DATA FOR THE TASK>
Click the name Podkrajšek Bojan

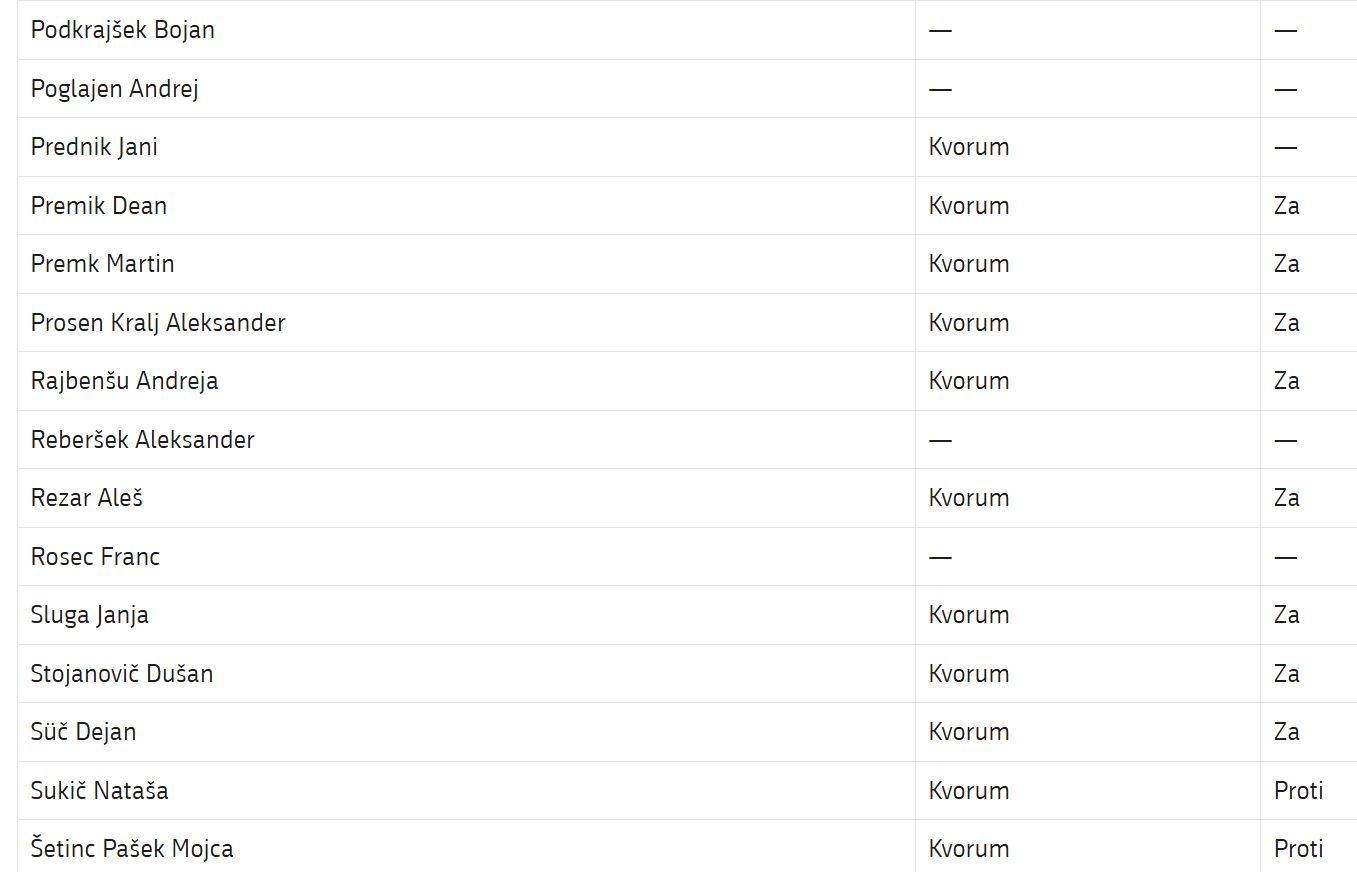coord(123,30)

==

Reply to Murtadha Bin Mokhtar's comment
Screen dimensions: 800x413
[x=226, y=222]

==

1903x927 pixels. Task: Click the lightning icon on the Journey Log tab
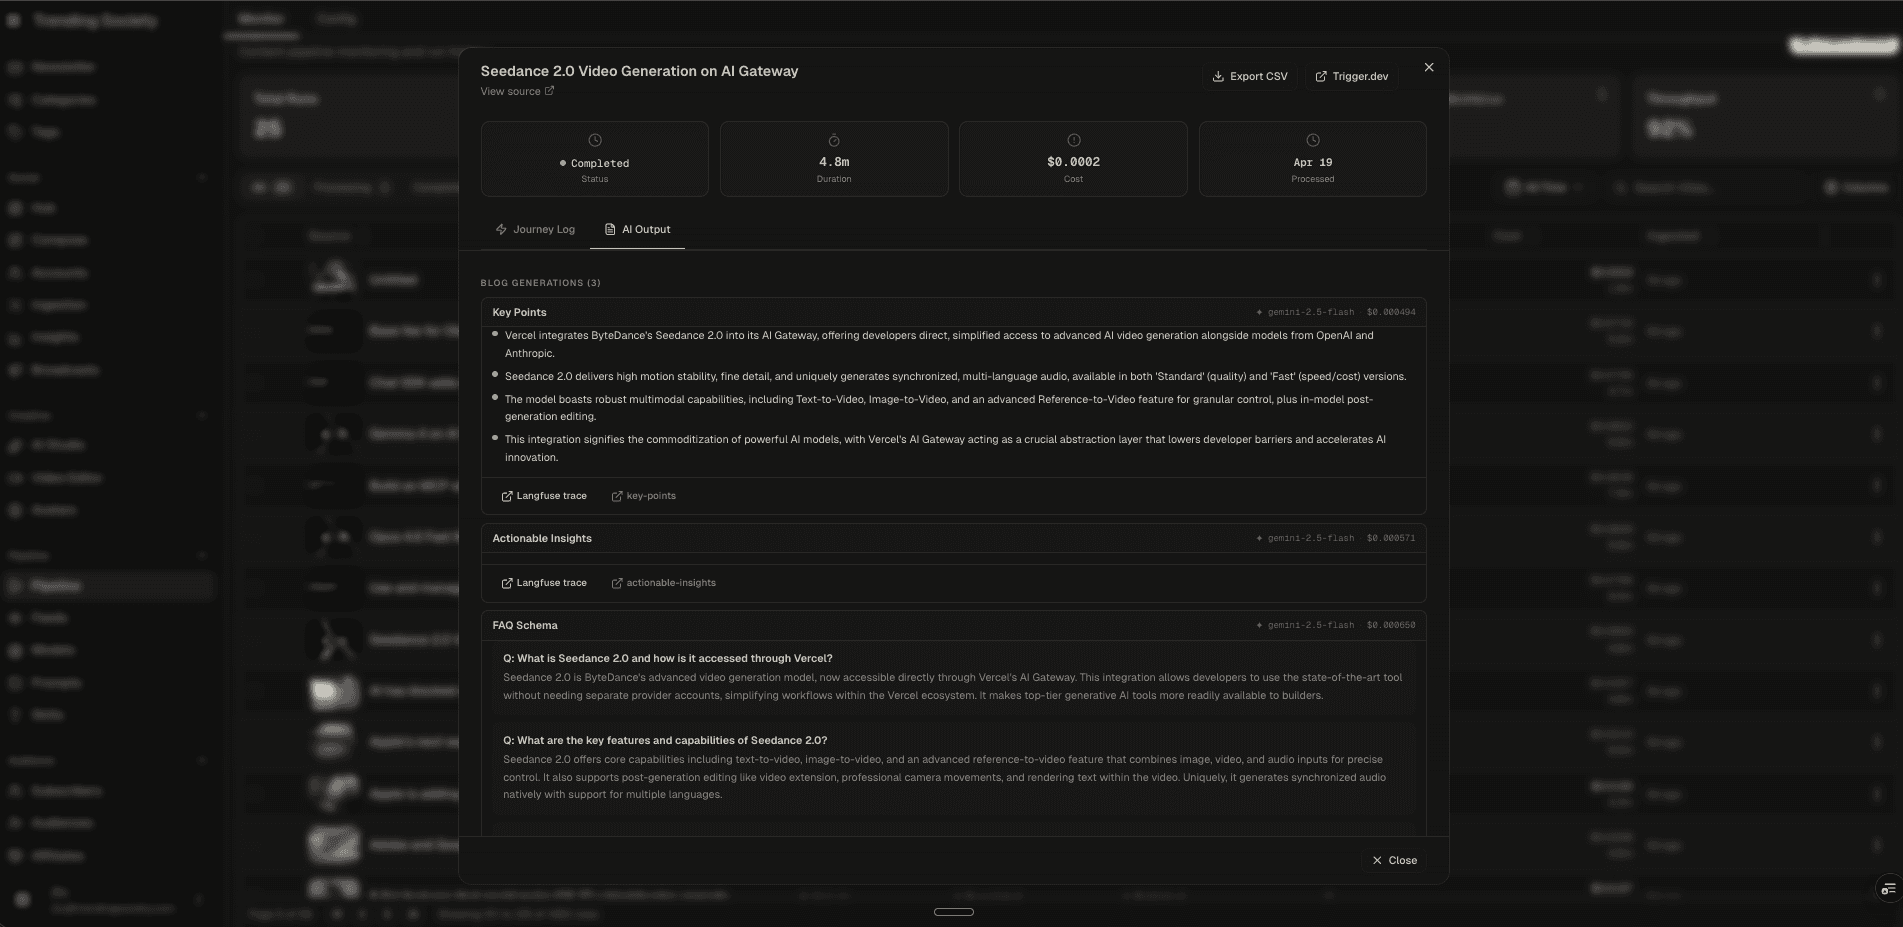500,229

JOB>
Pull out every line of the records above that contains the string "Click", matching case exactly.

COMPLETE OUTPUT>
Click the name Podkrajšek Bojan
1903x927 pixels. Task: Click the lightning icon on the Journey Log tab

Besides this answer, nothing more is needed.